= Brook's New Cases =

Law reports compiled by Richard Bellewe

Ascuns novel cases de le ans et temps le Roy H. VIII., Edv. VI, and la Roygne Mary. Escrie ex la graund Abridgment, compose per Sir Robert Brooke, Chivaler, &c., la, disperse en les Titles; mes icy collect sub ans is the title of a collection of law reports, compiled by Richard Bellewe, of cases decided between approximately 1515 and 1558. They are reprinted in volume 73 of the English Reports.

J. G. Marvin said:

This is a collection of the most remarkable cases in the Common Pleas, from the 6th Hen. VIII., to the 4th Queen Mary. It has often been reprinted, and was translated into English by March. It is sometimes cited as Brooke's Cases.
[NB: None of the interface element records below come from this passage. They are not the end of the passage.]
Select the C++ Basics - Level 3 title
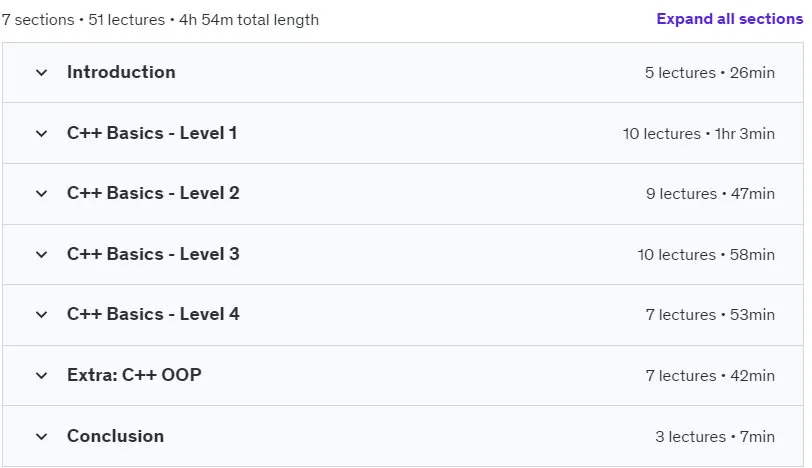pos(153,254)
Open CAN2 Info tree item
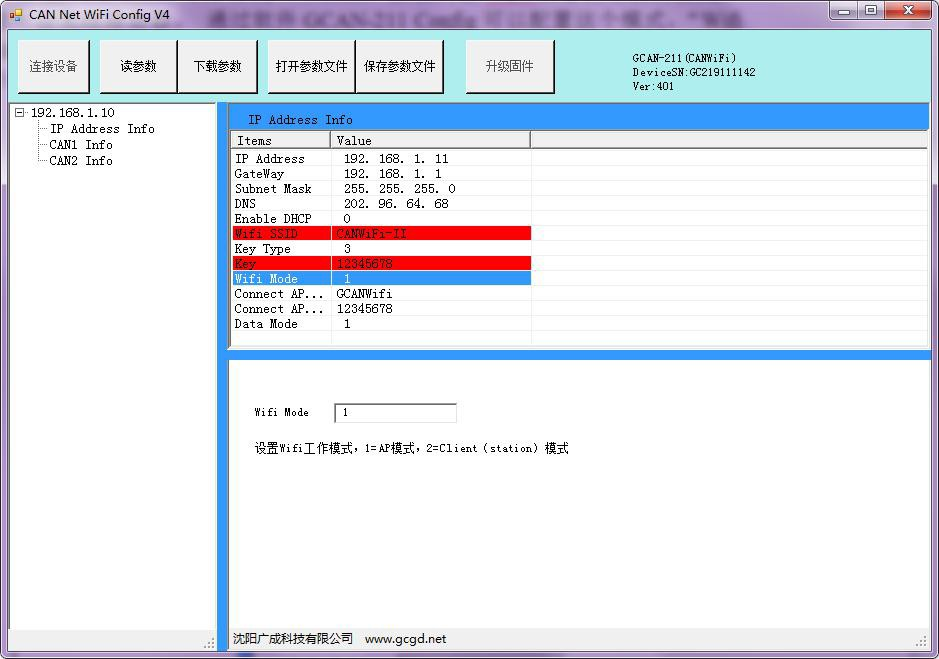Screen dimensions: 939x659 point(81,161)
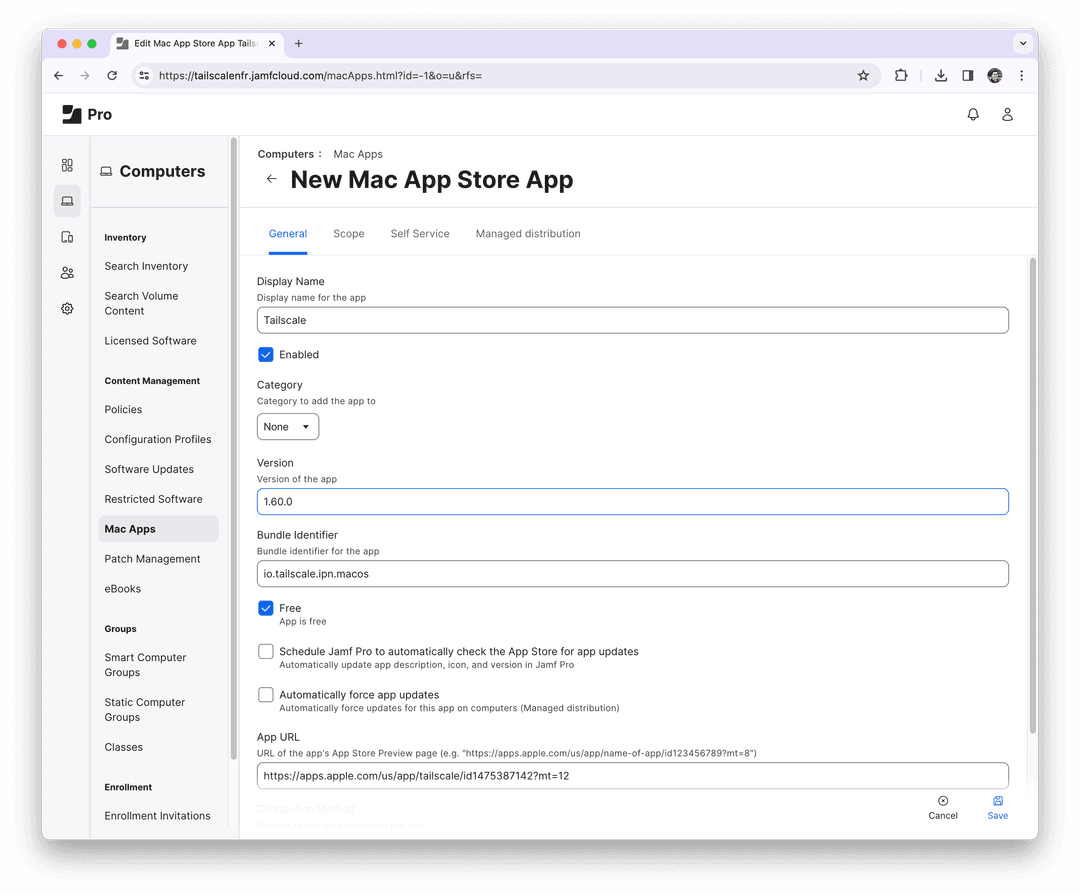Toggle the Free app checkbox
This screenshot has height=895, width=1080.
click(x=266, y=608)
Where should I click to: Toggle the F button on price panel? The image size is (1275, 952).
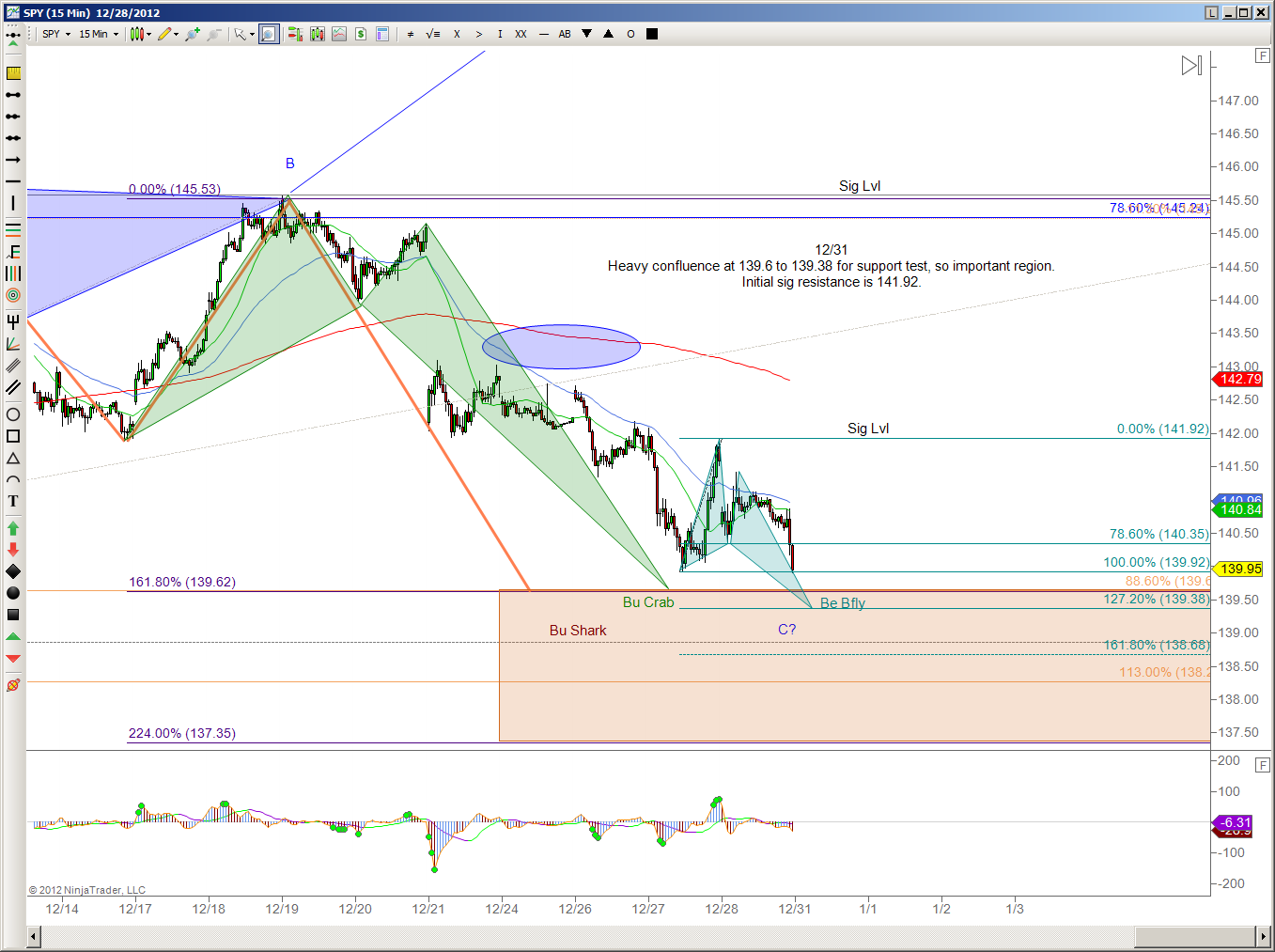coord(1263,56)
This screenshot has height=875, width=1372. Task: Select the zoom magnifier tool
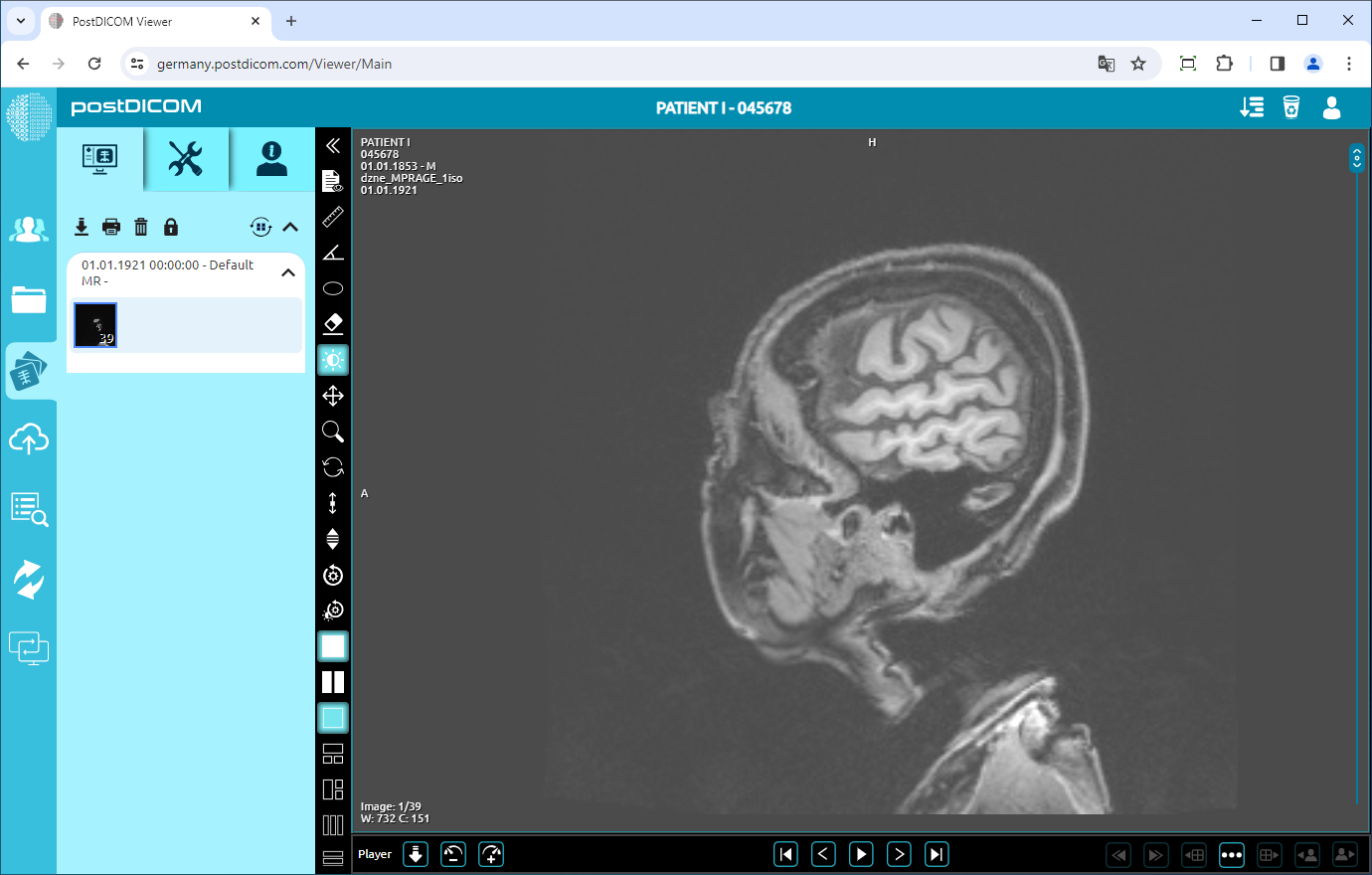[333, 431]
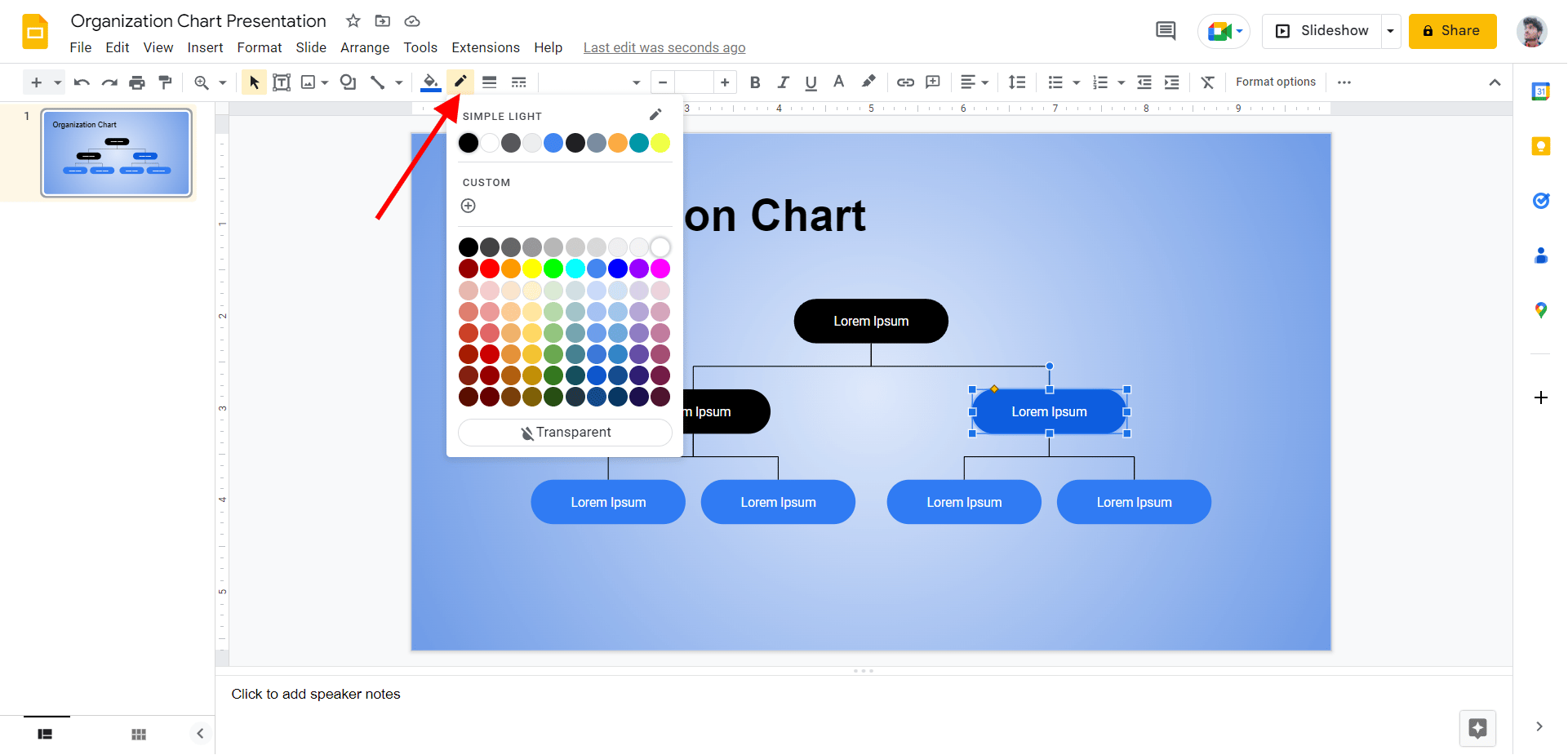
Task: Toggle italic formatting
Action: tap(783, 82)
He said of "Bellewe's Cases":

These cases were taken by Bellewe from Brooks's Abridgment [sic], and are sometimes referred to as Brooks's New Cases.

John Bouvier said:

Bellewe's Cases in the time of Henry VIII., Edw. VI., and 2 Mary, collected out of Brooke's Abridgment, and arranged under years, with a table, are cited as Brooke's New Cases.

For the purpose of citation, the name "Brook's New Cases" may be abbreviated to "B N C".

This collection is commonly known as "Petit Brooke" and "Petty Brook". It is also cited as "Bellewe's Cases temp. Henry VIII".